突然だが、落語家の生年月日が気になったので、調べてみた。

まずは「笑点」のレギュラー陣。

桂歌丸(1936年8月14日)
林家木久扇(1937年10月19日)
三遊亭好楽(1946年8月6日)
三遊亭小遊三(1947年3月2日)
三遊亭圓楽(1950年2月8日)
春風亭昇太(1959年12月9日)
林家たい平(1964年12月6日)


落語に登場する御隠居を具現化したような歌丸師匠と、飄々とした与太郎キャラでお馴染みの木久扇師匠が、実はさほど年齢が離れていないことに少し驚く。そして、後に続く面々が、そんな二人より十年・二十年も若いことに、やはり少し驚く。圓楽~昇太~たい平ラインに至っては、同世代が一人もいない。
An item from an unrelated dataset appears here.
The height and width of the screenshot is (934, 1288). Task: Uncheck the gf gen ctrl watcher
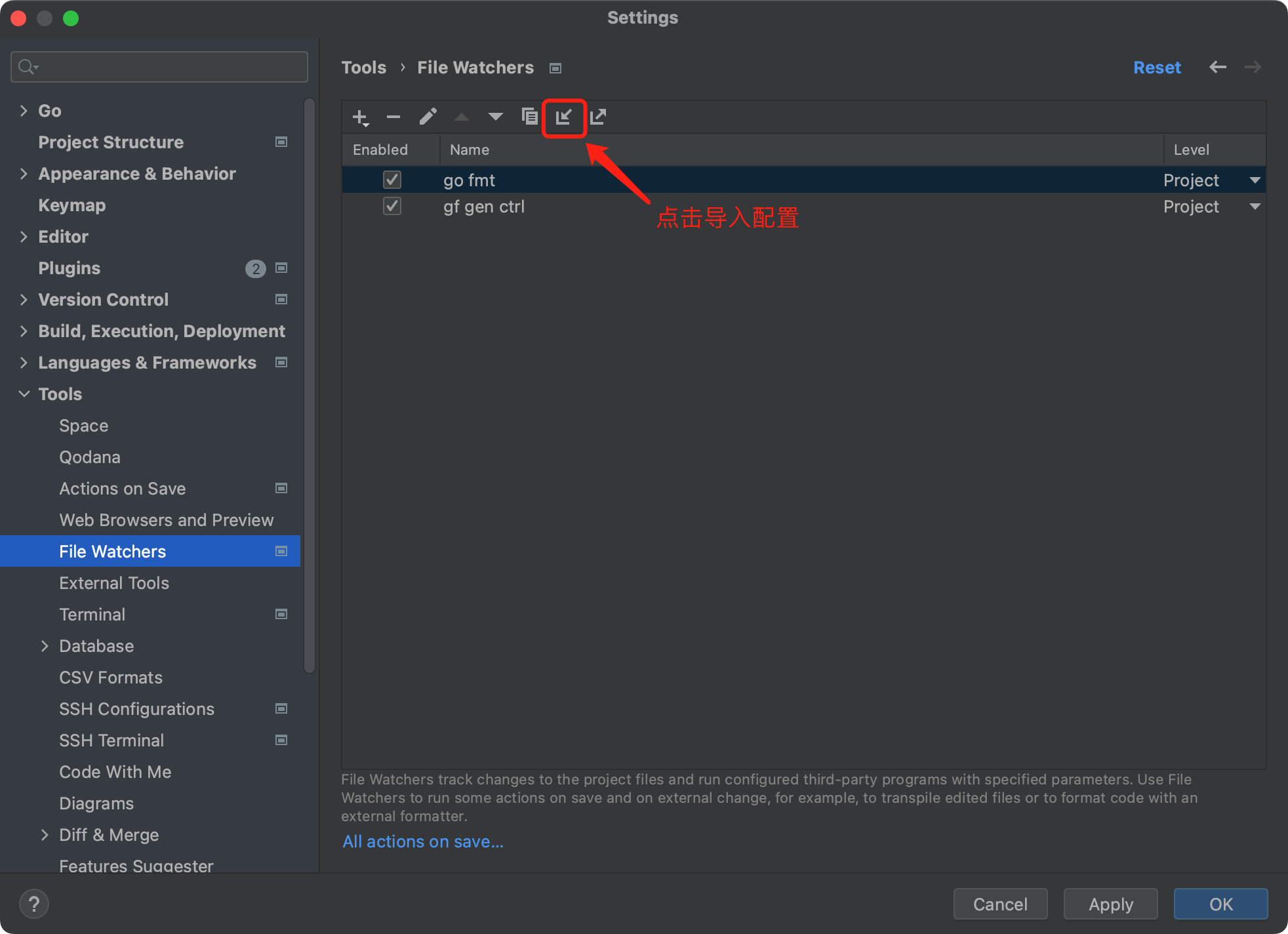click(x=392, y=206)
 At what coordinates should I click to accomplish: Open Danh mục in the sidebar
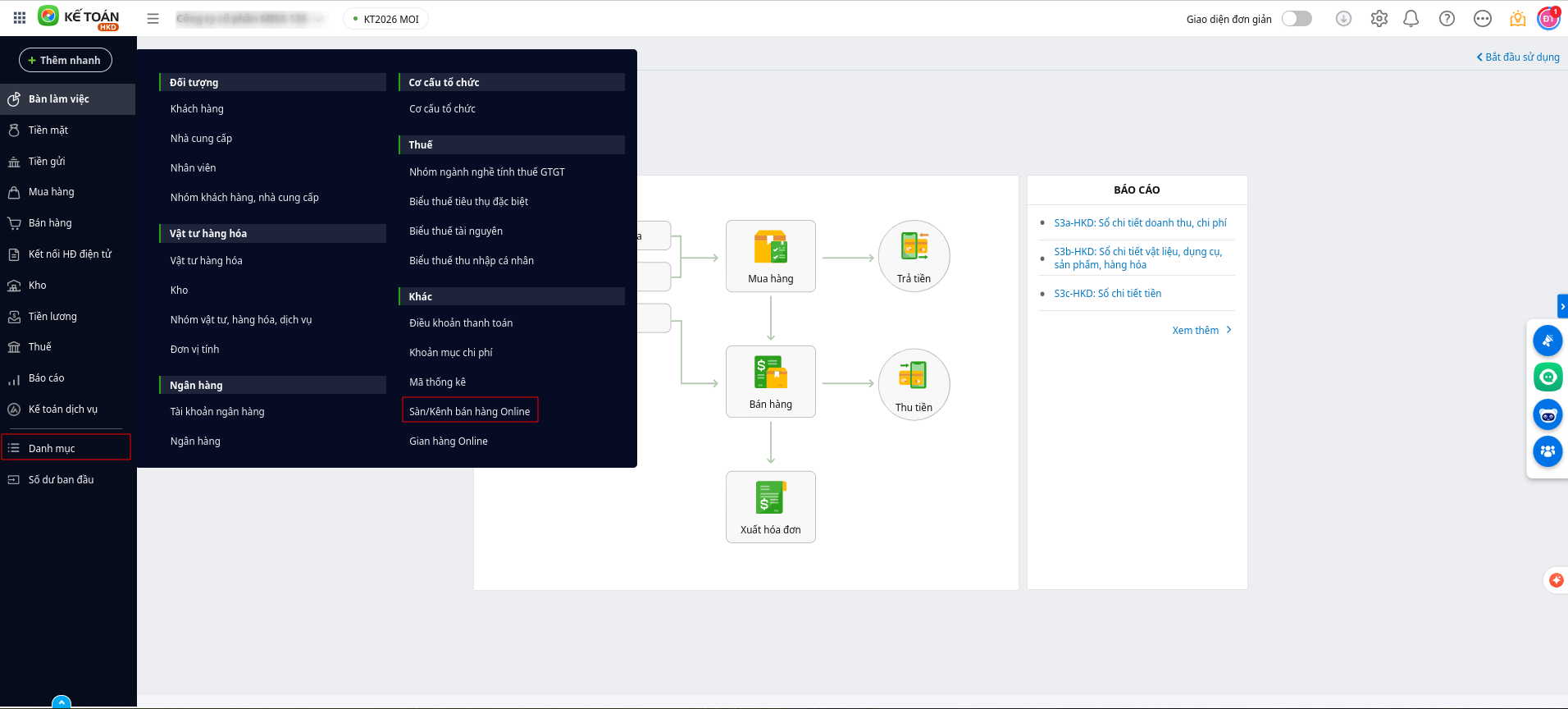click(x=52, y=448)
次に、創作話芸アソシエーションこと「SWA」のメンバー。

春風亭昇太(1959年12月9日)
三遊亭白鳥(1963年5月21日)
柳家喬太郎(1963年11月30日)
林家彦いち(1969年7月3日)


「笑点」メンバーでは若手に位置していた昇太師匠が、こちらでは最年長に。それにしても、喬太郎師匠が昇太師匠・白鳥師匠よりも年下だということ(あと、たい平師匠の一つ上ということにも)に、驚きを隠せない。いいかげんちょっと老け過ぎだ。彦いち師匠がたい平師匠よりも若いというのも、ちょっとだけ意外。たい平師匠が基本的に童顔なんだろうなあ。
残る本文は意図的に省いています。